● INFORMATION SUPPLIED
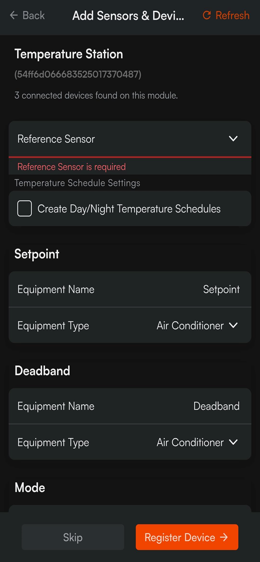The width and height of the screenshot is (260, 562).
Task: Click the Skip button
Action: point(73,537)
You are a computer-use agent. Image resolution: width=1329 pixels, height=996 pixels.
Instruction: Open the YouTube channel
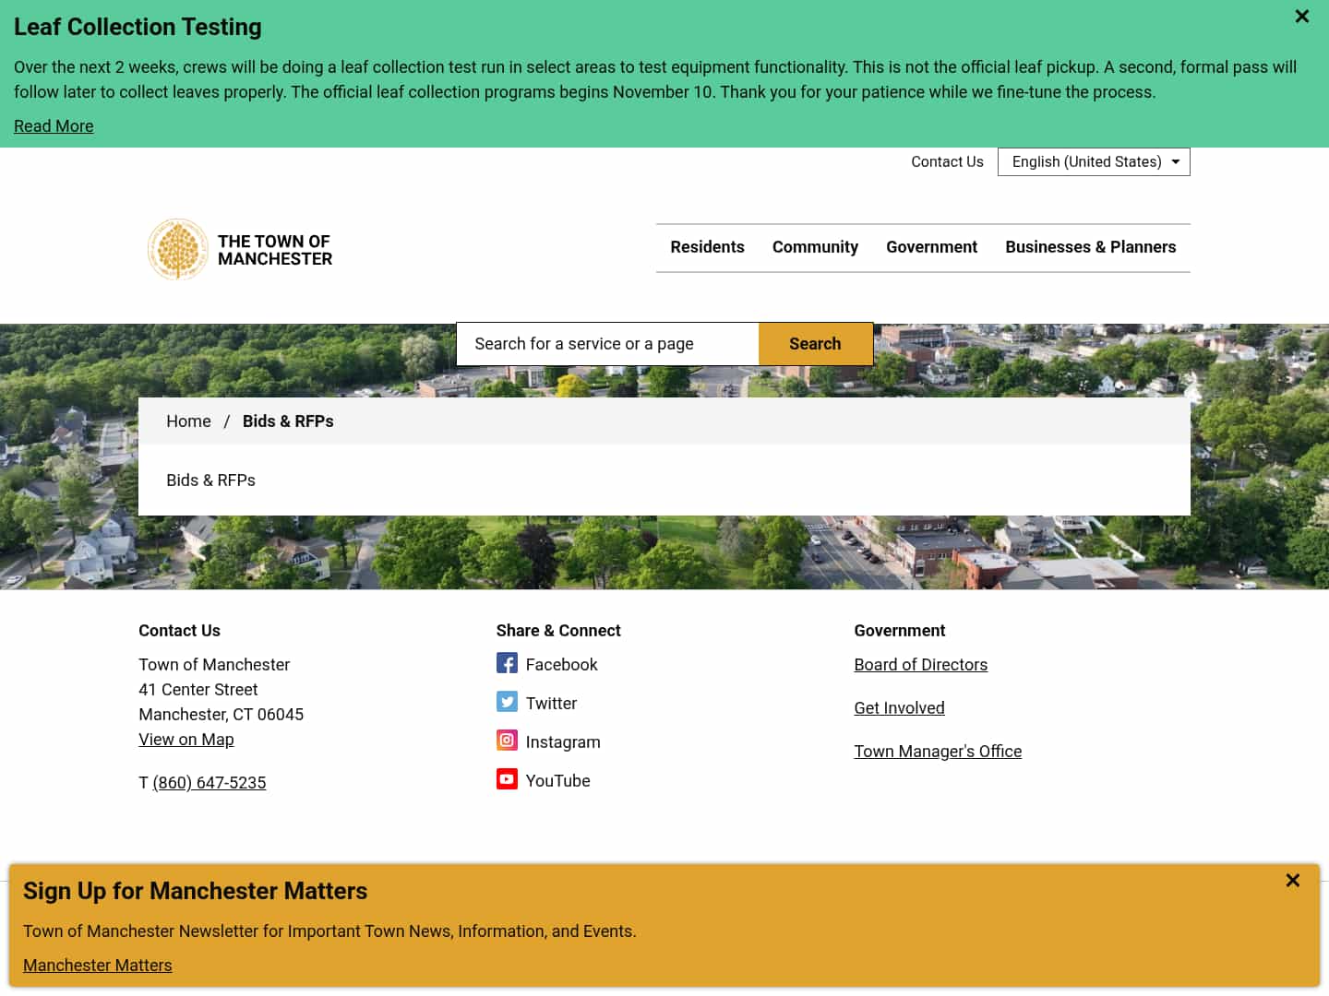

* * *

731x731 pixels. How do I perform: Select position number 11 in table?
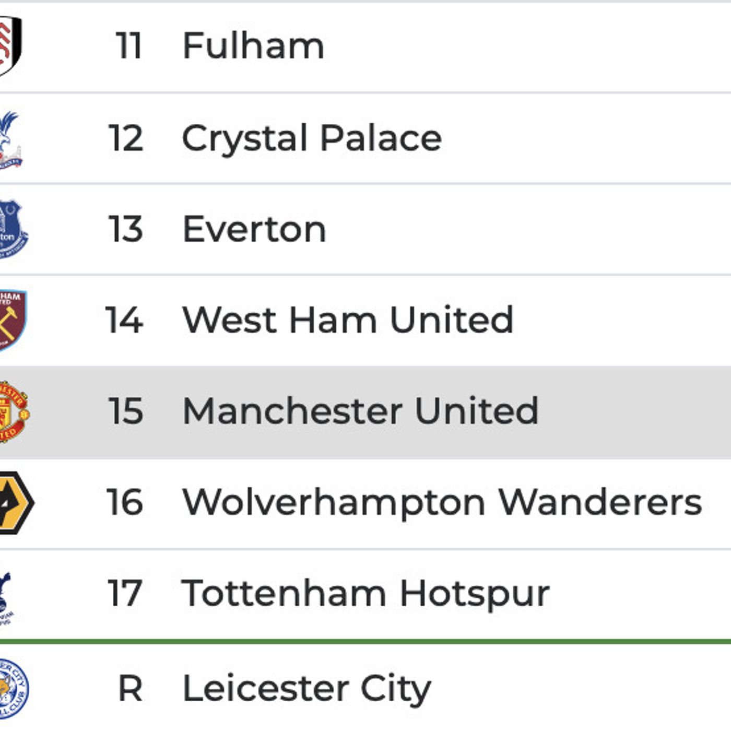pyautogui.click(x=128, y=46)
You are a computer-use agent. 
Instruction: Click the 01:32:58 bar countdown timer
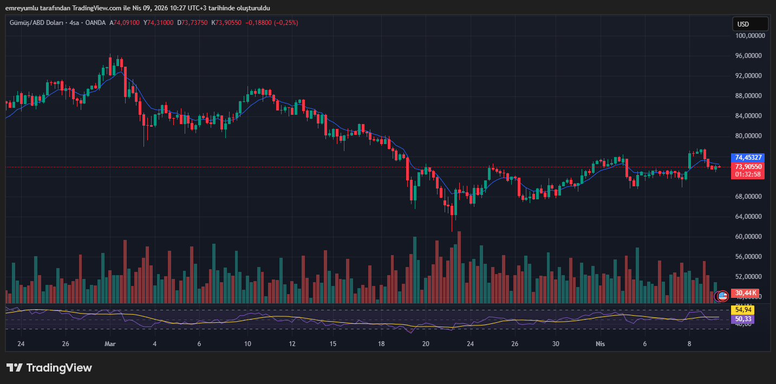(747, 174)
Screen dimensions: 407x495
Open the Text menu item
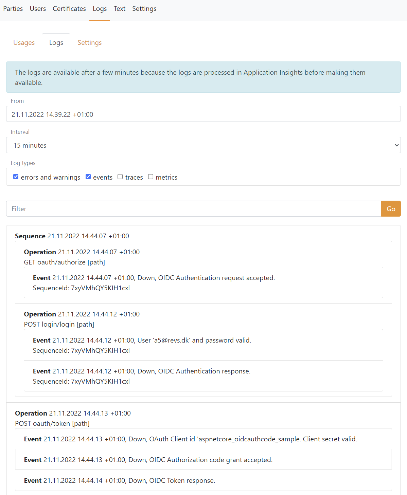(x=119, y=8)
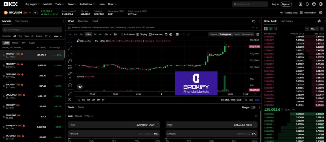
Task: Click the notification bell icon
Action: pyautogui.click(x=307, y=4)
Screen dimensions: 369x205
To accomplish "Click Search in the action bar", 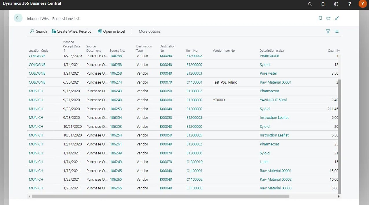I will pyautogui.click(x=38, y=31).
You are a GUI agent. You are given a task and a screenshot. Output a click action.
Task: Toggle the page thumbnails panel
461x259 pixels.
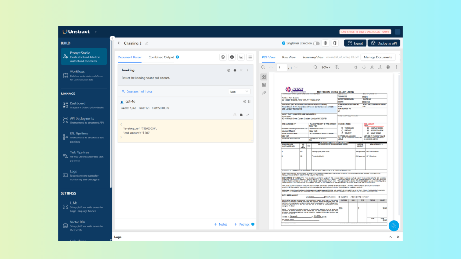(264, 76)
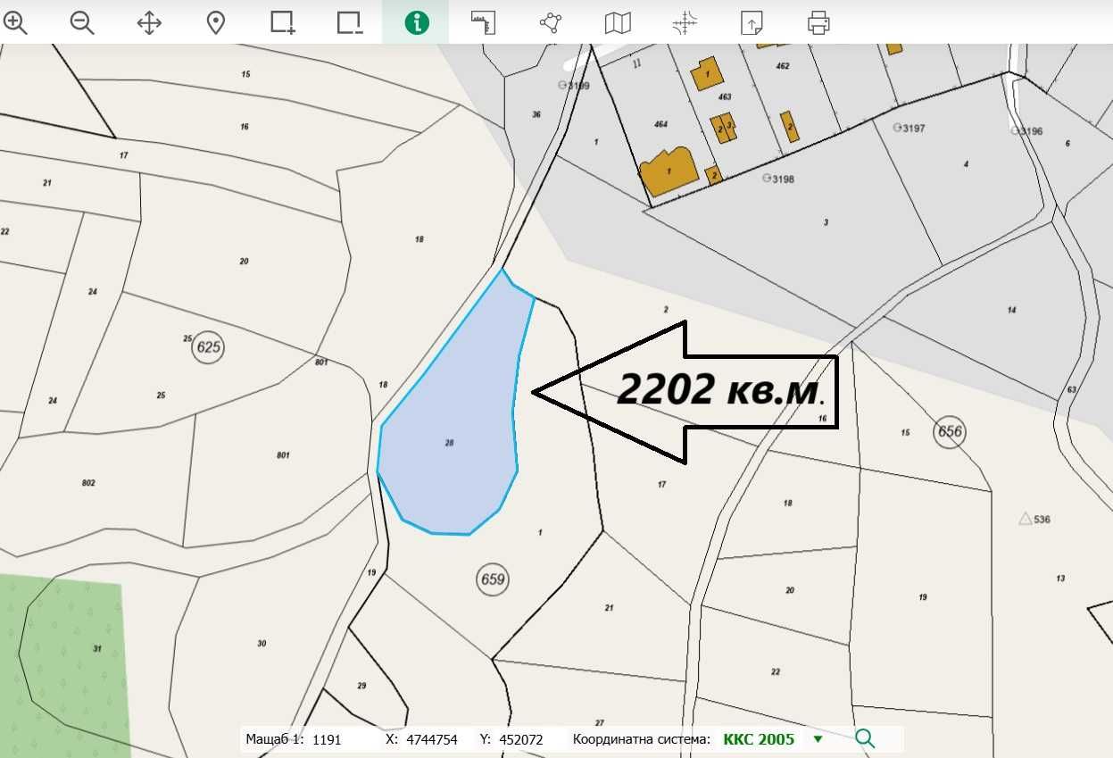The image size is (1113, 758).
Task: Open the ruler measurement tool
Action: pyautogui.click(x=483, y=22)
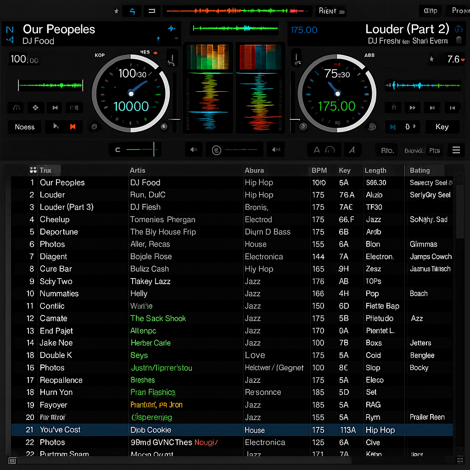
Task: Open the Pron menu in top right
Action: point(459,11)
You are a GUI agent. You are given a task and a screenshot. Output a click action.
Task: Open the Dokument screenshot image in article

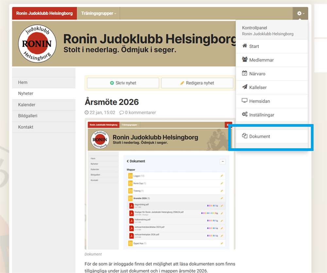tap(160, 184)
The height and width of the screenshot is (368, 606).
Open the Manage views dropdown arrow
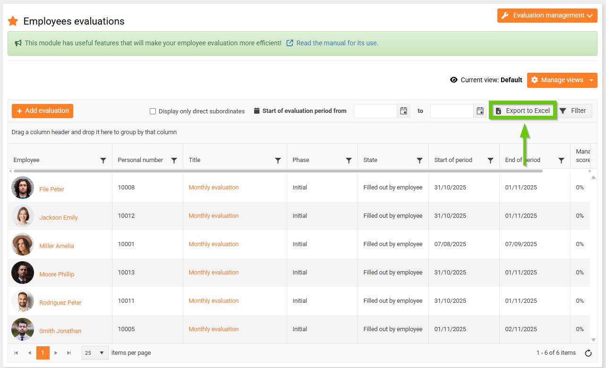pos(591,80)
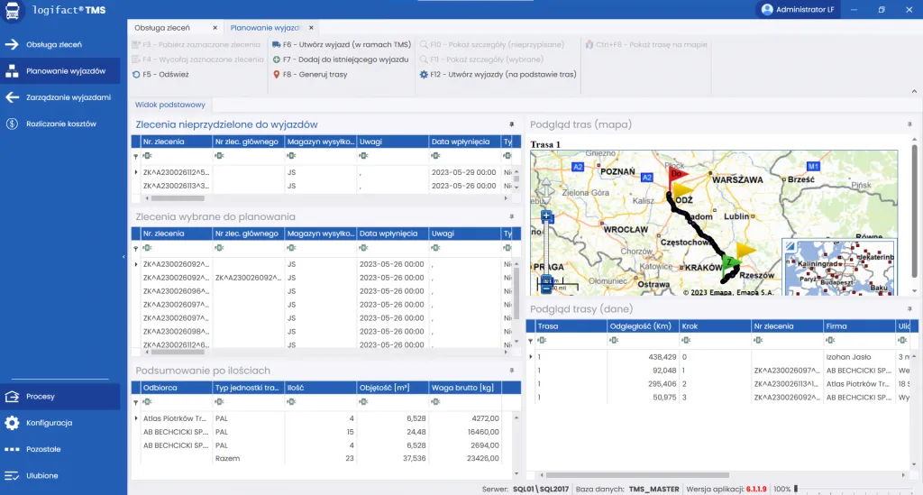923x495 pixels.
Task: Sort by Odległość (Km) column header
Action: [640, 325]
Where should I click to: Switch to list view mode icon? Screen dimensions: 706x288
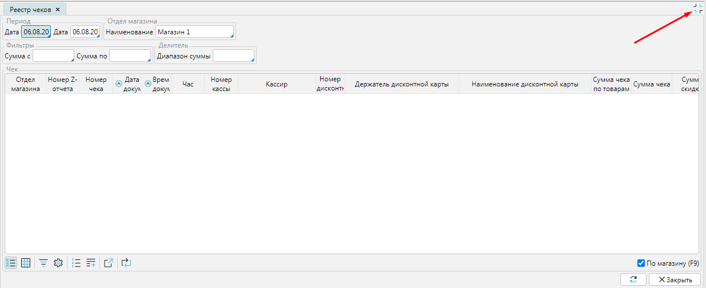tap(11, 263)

--

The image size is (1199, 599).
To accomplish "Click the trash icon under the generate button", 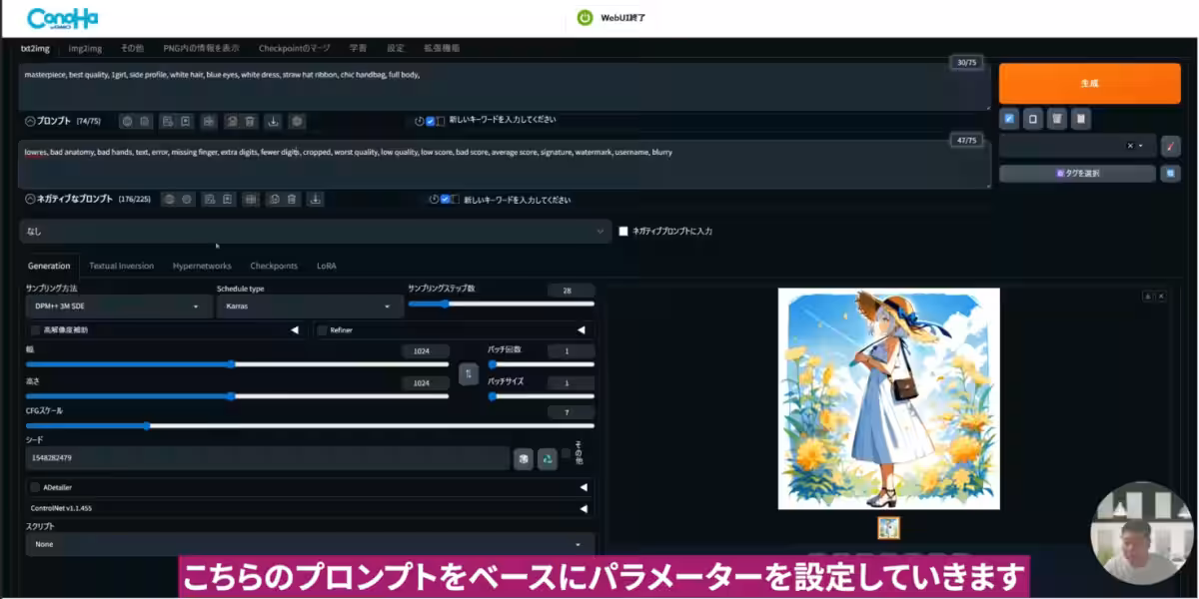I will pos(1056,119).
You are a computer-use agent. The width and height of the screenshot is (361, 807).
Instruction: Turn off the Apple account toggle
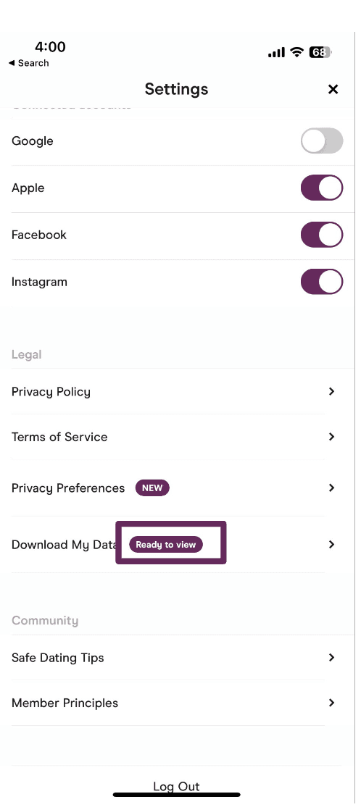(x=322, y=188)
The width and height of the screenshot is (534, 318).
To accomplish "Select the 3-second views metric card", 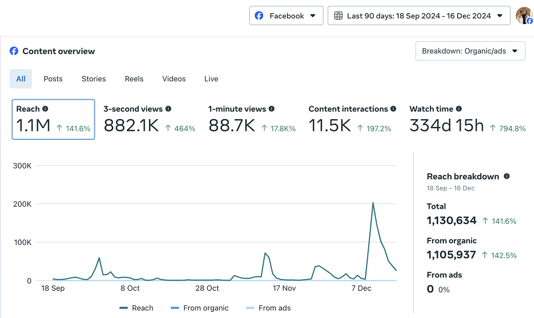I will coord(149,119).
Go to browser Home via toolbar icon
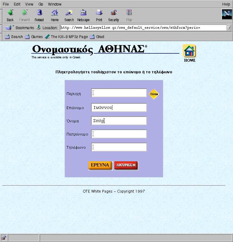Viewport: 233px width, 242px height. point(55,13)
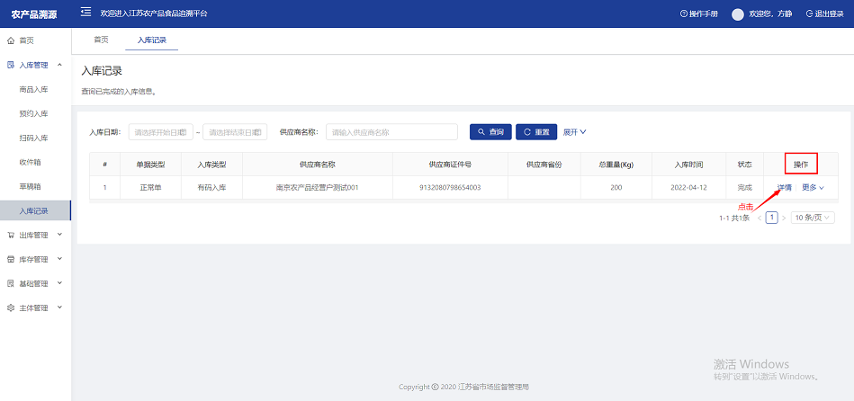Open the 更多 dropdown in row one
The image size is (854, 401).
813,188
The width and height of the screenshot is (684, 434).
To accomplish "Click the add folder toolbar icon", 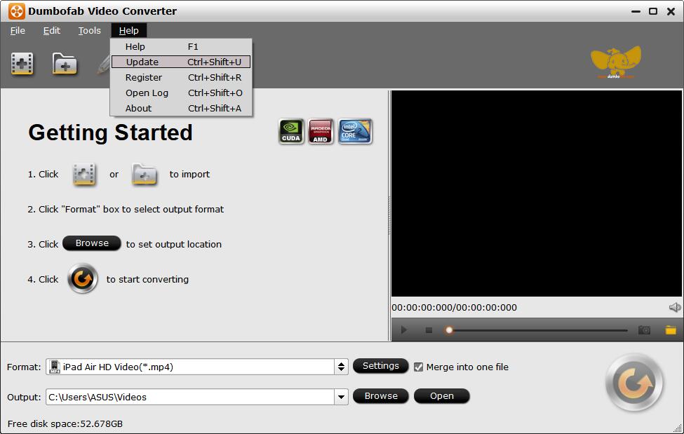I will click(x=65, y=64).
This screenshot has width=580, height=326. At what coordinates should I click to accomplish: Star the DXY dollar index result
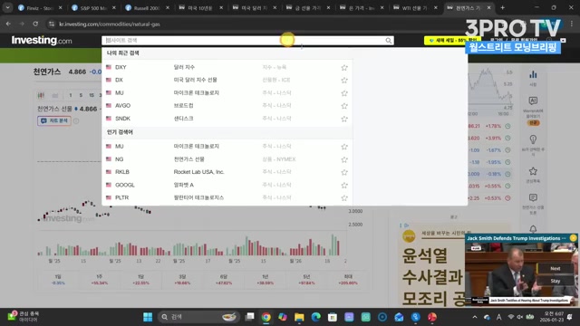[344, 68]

● PROBLEM
Locate the word "agent" in the records and collect each line it appears in.

● RESULT
You are a computer-use agent. Image resolution: width=1329 pixels, height=996 pixels.
You are a computer-use agent. 
You are a GUI agent. You are given a task and a screenshot. Output a click action.
You are a GUI agent. You are given a task and a screenshot. Output a click action.
You are a computer-use agent. The width and height of the screenshot is (361, 807).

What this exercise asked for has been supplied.